SNEED, Secy. of State,
v.
TIPPETT et al.

Syllabus

¶0 1. Corporations--Origin and Powers.
Under chapter 34, Comp. St. 1921, corporations are creatures of the law, deriving their powers and their existence from the law, and having such powers only as are conferred by legislative grant.
2. Same--Authority of Legislature.
Under section 38 and section 47, art. 9, of the Constitution, the Legislature is given power to authorize the creation of corporations, to define their powers and determine their period of existence.
3. Same--Purposes -- Statutes -- Oil and Gas Pipe Line Companies.
Section 5301, Comp. St. 1921, specially enumerates the certain purposes for which corporations may be formed. But said section does not expressly authorize the formation of transportation pipe line companies for the purpose of engaging in transportation of oil and gas through pipe lines with the right of eminent domain.
4. Same -- Incorporation -- Duty of Secretary of State.
Our statutes do not make the duty of the Secretary of State to issue a certificate of incorporation for purposes not authorized by law.
5. Mandamus -- Writ Against Officers.
Section 446, Comp. Stat. 1921, authorizes a writ of mandamus to compel the performance of any act which the law specially enjoins as a duty. A writ of mandamus should not issue to compel the Secretary of State to do any act which the law does not specifically enjoin upon him to perform, or by clear reasonable inference does not make it his duty to perform.
6. Oil and Gas -- Pipe Lines -- Validity of Statute.
Chapter 67, Sess. Laws 1907-8, had two definite outstanding purposes, viz.: 1st, the regulation and control of transportation pipe lines, then organized, or thereafter to be organized; 2nd, to withhold charter powers and deny the right of eminent domain to proposed corporations, unless the incorporators accompany their proposed articles with the stipulation provided for in section 2 of this act.
The enforcement of neither of such purposes is dependent upon the validity or enforceability of the other.
7. Same--Partial Invalidity of Act--Incorporations.
The decision of the Supreme Court of the United States in West v. Kansas Nat.
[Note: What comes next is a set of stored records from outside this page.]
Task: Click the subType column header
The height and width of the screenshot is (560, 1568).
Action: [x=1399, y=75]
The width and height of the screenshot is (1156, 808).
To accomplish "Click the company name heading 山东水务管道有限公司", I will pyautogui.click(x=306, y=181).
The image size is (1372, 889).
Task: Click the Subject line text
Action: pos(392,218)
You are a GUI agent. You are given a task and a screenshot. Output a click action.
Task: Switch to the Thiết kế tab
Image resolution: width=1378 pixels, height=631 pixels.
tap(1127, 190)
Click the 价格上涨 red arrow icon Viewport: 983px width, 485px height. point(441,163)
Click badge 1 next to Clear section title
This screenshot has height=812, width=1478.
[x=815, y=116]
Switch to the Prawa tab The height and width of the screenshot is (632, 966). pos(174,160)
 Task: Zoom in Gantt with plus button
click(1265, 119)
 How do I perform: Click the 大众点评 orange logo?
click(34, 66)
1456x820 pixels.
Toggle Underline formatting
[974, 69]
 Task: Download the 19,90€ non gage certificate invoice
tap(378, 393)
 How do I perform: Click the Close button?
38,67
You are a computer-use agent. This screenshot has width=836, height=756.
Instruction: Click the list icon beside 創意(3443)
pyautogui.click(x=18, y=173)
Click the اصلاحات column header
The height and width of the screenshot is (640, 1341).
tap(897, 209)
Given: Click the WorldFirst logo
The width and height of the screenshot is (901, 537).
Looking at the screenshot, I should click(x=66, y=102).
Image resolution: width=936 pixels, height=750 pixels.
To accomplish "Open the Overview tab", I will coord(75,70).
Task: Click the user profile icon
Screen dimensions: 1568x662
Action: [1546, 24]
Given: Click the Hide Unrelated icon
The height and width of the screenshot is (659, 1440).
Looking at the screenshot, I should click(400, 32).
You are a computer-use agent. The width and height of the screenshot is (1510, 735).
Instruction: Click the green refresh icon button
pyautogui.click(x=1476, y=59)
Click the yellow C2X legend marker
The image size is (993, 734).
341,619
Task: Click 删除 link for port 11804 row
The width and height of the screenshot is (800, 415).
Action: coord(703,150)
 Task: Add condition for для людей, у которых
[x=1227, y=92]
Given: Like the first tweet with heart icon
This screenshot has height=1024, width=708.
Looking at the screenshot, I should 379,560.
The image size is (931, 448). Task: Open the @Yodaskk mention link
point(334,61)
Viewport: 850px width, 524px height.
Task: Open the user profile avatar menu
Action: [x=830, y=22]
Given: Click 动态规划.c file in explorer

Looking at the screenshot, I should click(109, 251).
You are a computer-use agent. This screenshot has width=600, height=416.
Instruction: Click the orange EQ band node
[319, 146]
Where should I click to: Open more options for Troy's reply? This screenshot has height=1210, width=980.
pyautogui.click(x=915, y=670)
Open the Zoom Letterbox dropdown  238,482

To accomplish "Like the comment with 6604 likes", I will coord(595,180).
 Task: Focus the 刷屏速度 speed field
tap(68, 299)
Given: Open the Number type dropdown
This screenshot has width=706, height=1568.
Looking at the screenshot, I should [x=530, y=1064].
Gas Co., 55 L. Ed. 716, struck down the first purpose of said act, because of its restrictions upon interstate commerce, but said decision does not affect the validity or enforceability of the latter purpose of said act, viz., the right of the state to withhold charter powers from, and deny the right of eminent domain to, proposed domestic corporations which refuse to enter into the stipulation required of them by section 2 of said act.

Error from District Court, Oklahoma County; T. G. Chambers, Judge.

Mandamus by W. H. Tippett and others against R. A. Sneed, Secretary of State. Judgment for plaintiffs, and defendant brings error. Reversed, with directions.

Geo. F. Short, Atty. Gen., and J. Berry King, and Leon S. Hirsh, Asst. Atty. Gen., for plaintiff in error.
Henshaw & Hough, for defendants in error.

HARRISON, J.

¶1 This is an appeal from an order and judgment of the district court issuing a writ of mandamus, commanding the Secretary of State to accept and file the proposed articles of incorporation of the Industrial Fuel Company and to issue a charter to said corporation.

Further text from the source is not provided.